YOUR INSTRUCTIONS - Exactly the lines from the one containing "Task: Select the 6日 day marker" through the end of the records must be reproduced; leave out all pictures.

(Pixel coordinate grounding data)
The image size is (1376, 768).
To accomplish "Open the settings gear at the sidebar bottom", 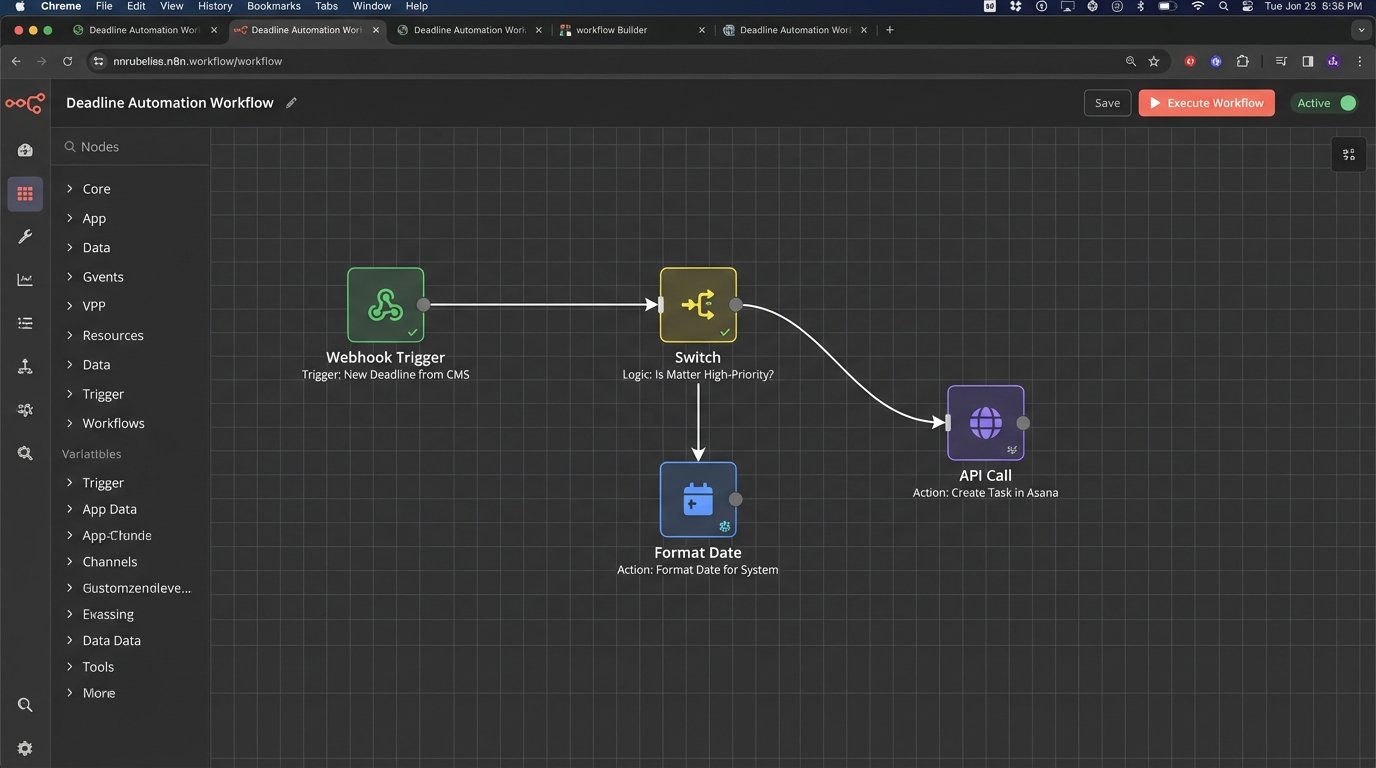I will 24,747.
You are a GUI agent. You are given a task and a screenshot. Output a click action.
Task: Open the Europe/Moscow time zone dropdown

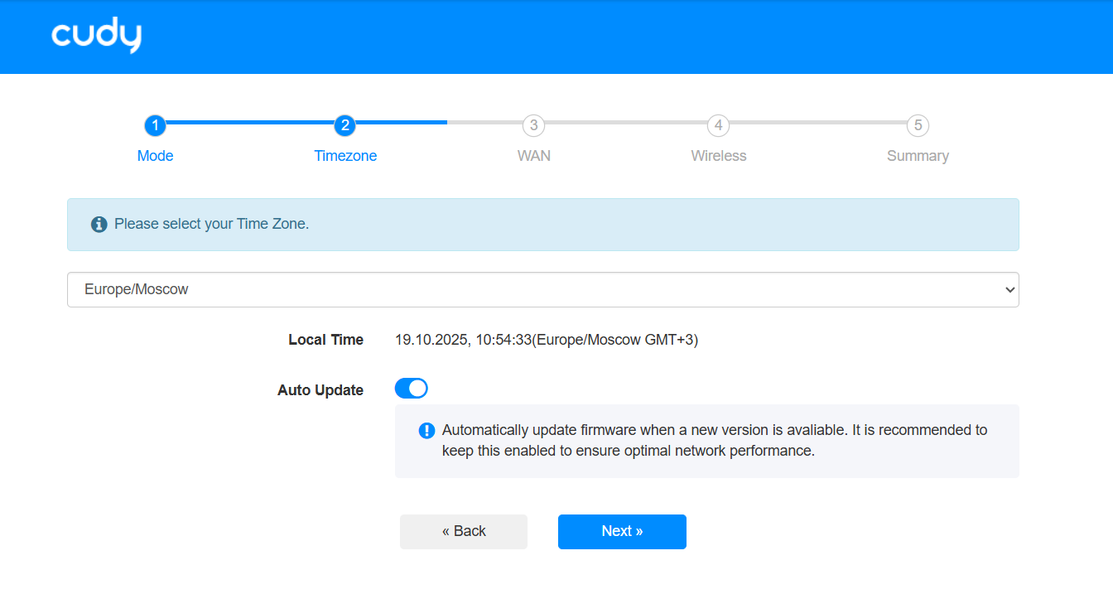[x=542, y=290]
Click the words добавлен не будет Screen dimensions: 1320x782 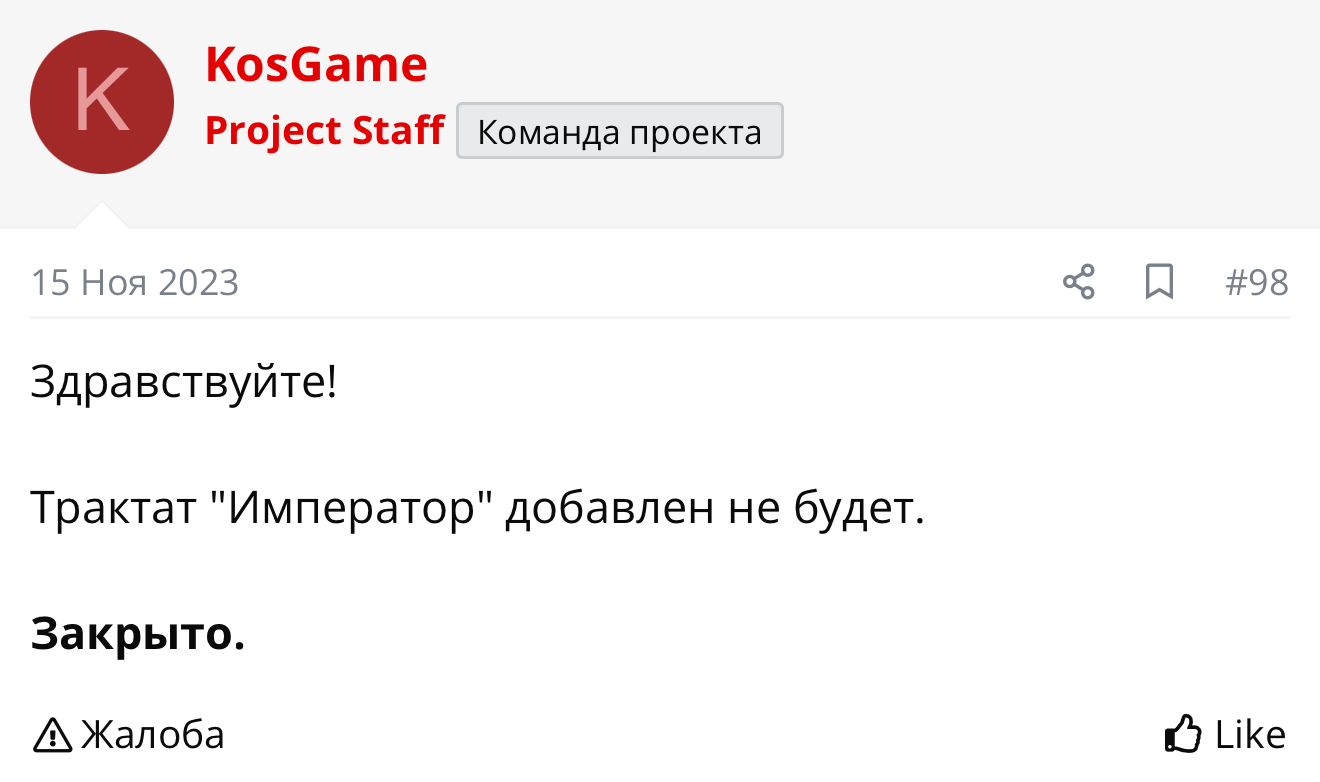point(715,510)

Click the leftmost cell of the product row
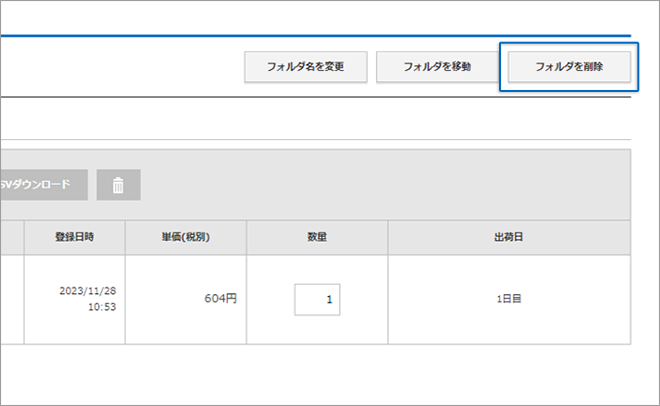pyautogui.click(x=11, y=298)

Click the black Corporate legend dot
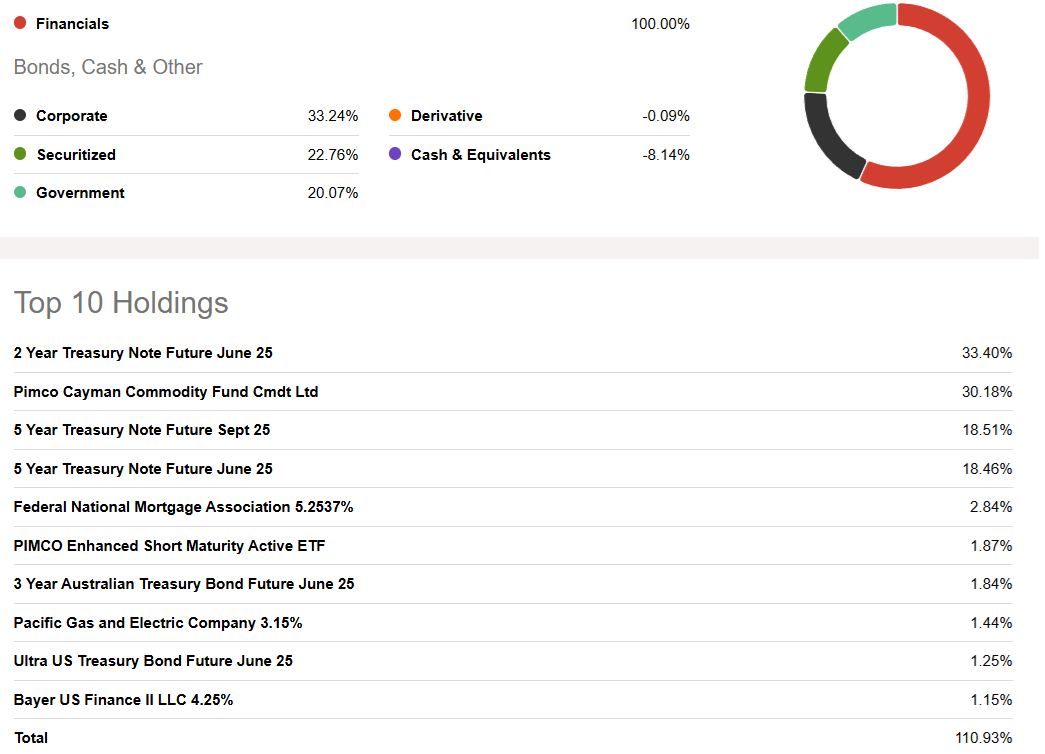point(20,115)
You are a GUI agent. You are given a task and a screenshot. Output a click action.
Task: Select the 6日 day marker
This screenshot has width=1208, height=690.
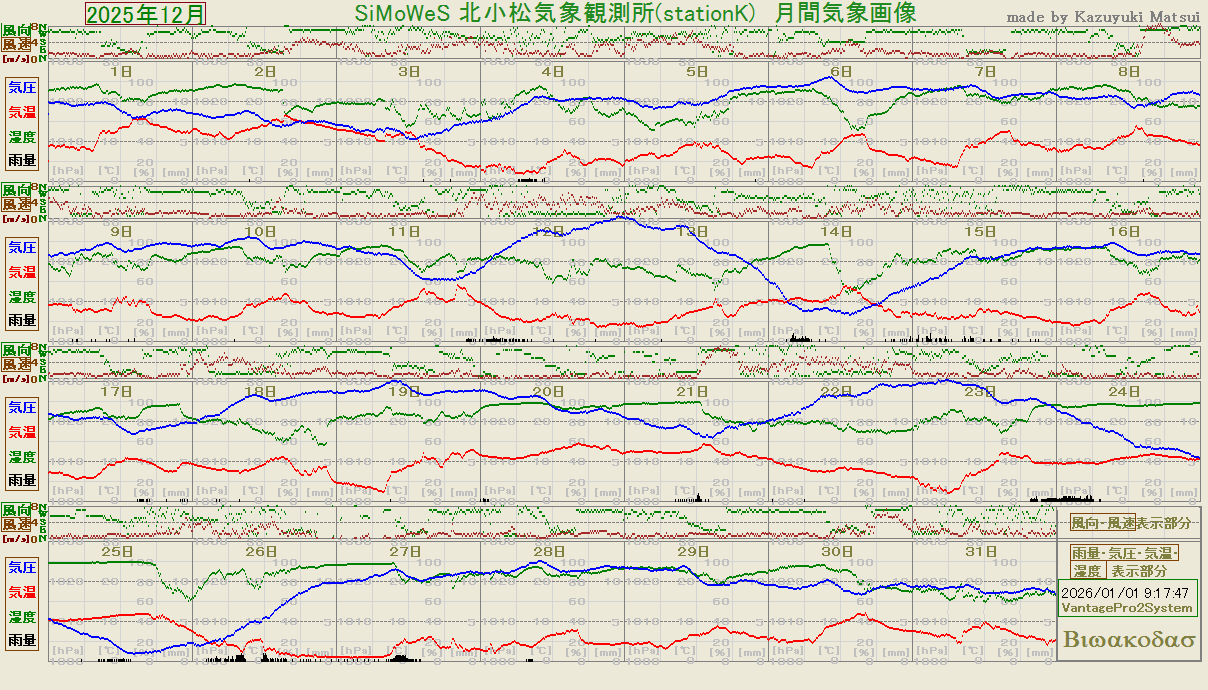pyautogui.click(x=840, y=72)
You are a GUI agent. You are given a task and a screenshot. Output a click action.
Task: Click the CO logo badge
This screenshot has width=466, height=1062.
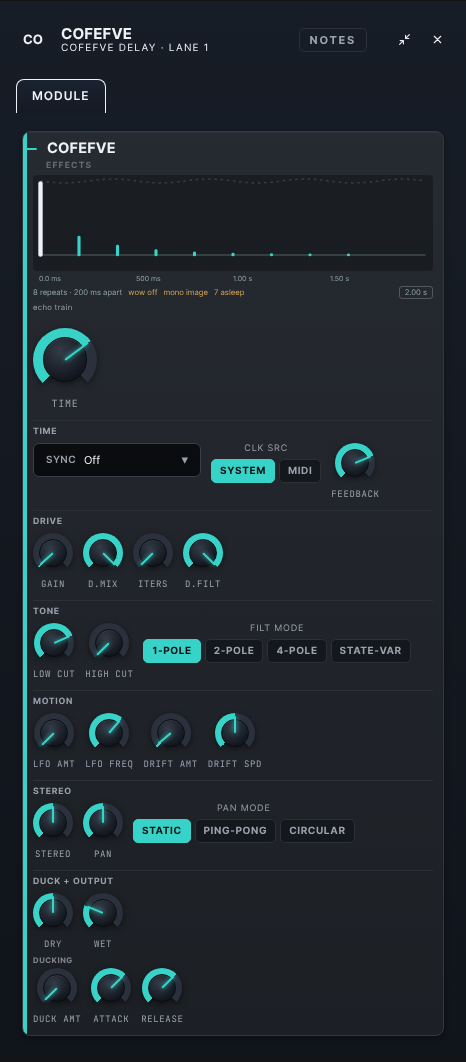click(33, 40)
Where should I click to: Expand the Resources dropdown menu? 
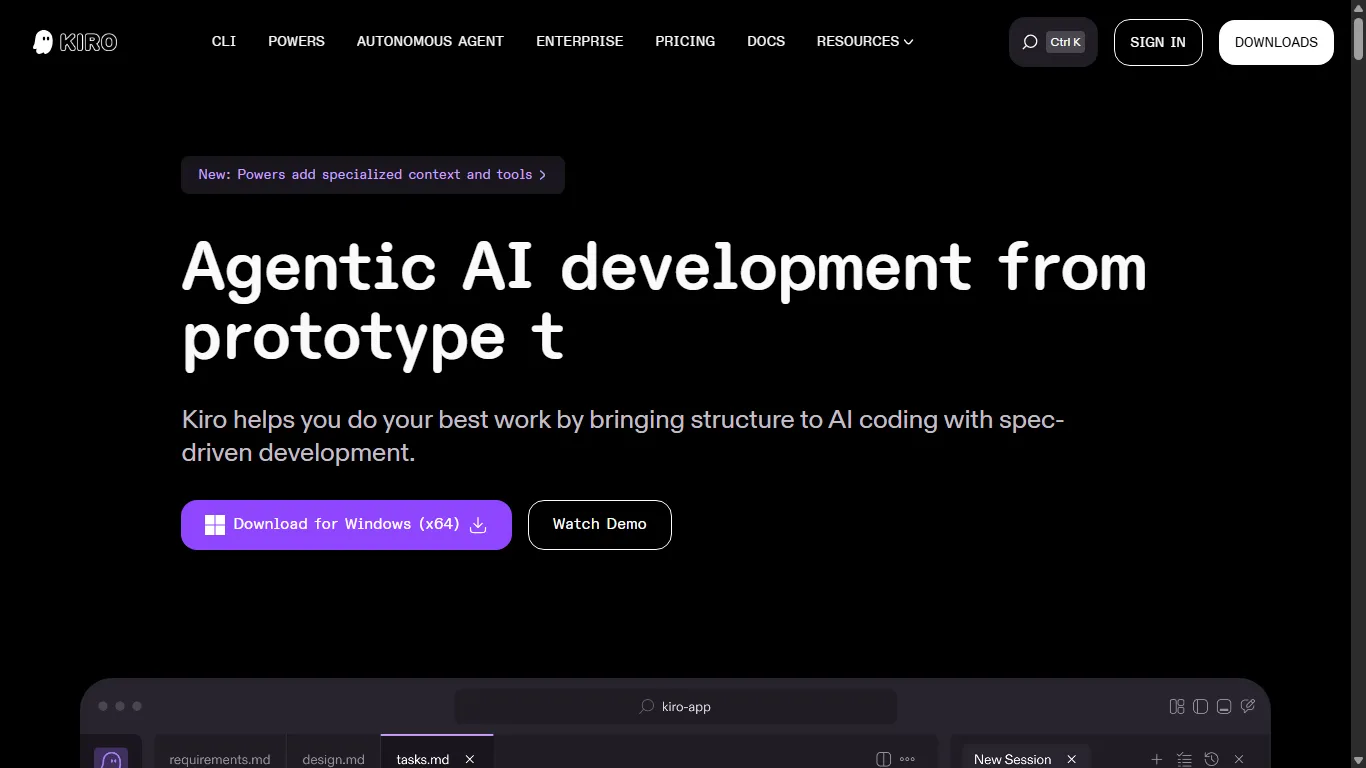pos(865,42)
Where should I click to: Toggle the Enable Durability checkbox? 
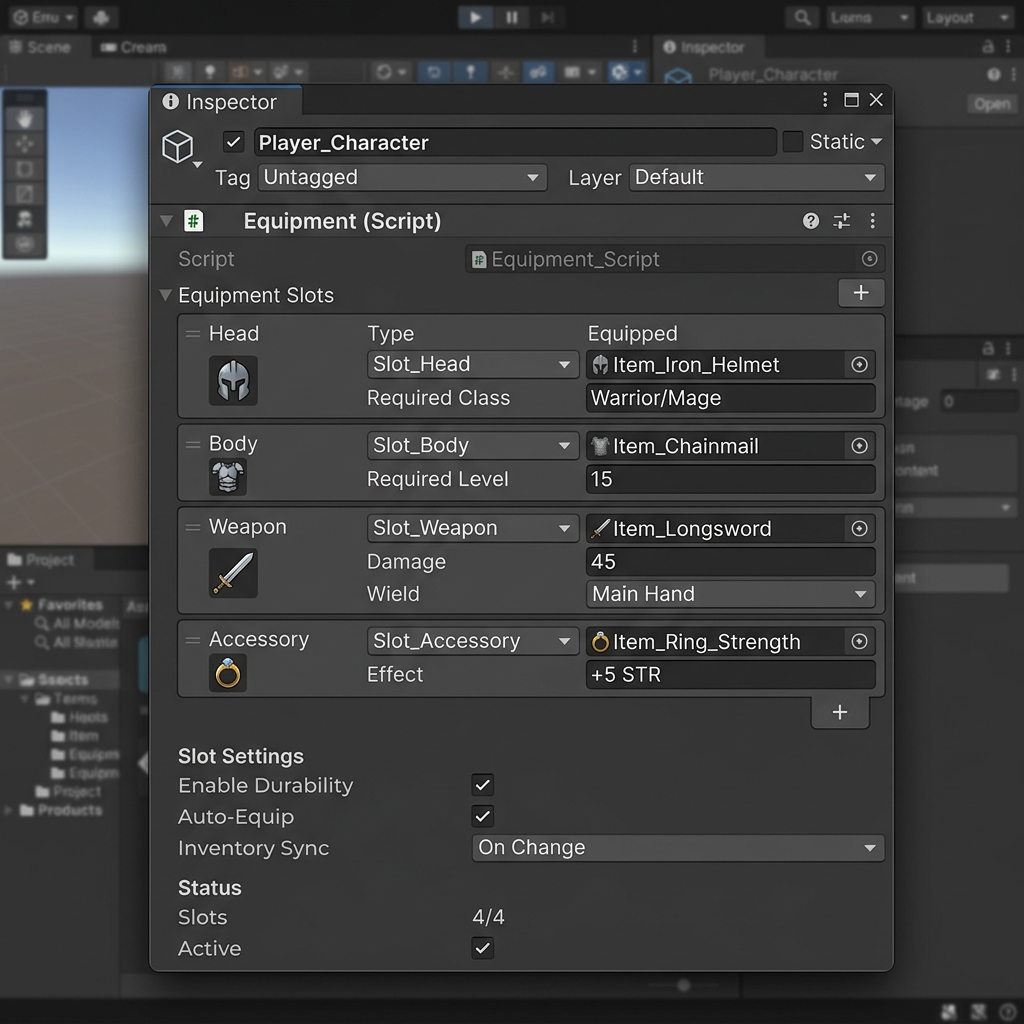pyautogui.click(x=483, y=786)
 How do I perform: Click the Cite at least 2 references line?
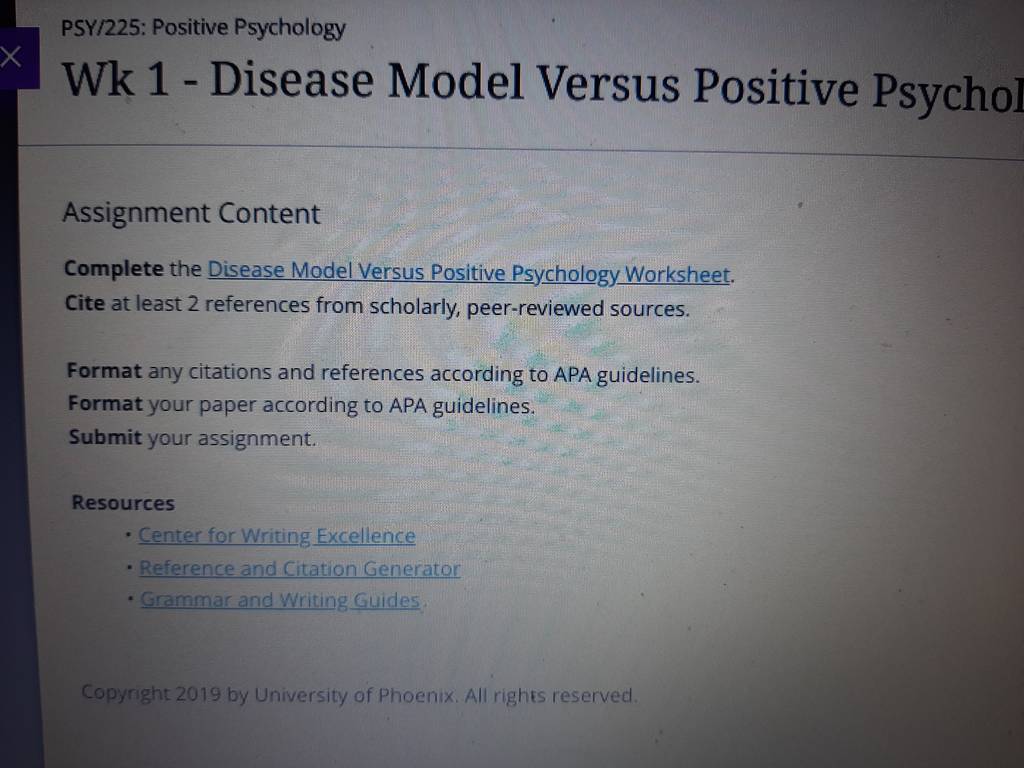[x=377, y=306]
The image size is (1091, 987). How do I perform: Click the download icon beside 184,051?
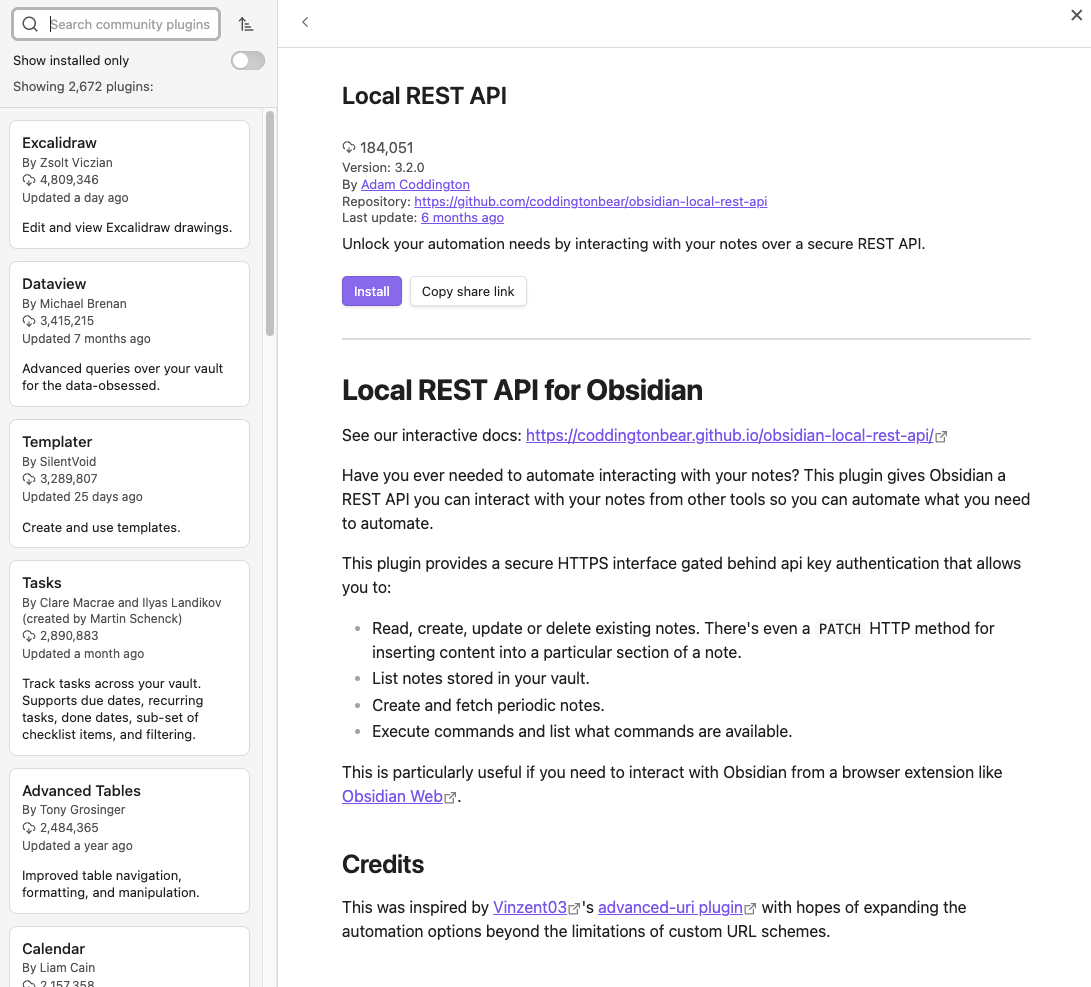[x=349, y=148]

ANSWER TO THIS PROBLEM -
Task: Select the 6日 day marker
This screenshot has width=1208, height=690.
pyautogui.click(x=840, y=72)
You are a GUI agent. You are given a task and a screenshot. Output a click action.
Task: Click the CO logo badge
This screenshot has width=466, height=1062.
click(33, 40)
Where should I click to: Expand the Resources dropdown menu? 
pos(865,42)
Where should I click to: Toggle the Enable Durability checkbox? 
pyautogui.click(x=483, y=786)
 How do I perform: Click the Cite at least 2 references line?
[x=377, y=306]
The image size is (1091, 987). How do I perform: Click the download icon beside 184,051?
[x=349, y=148]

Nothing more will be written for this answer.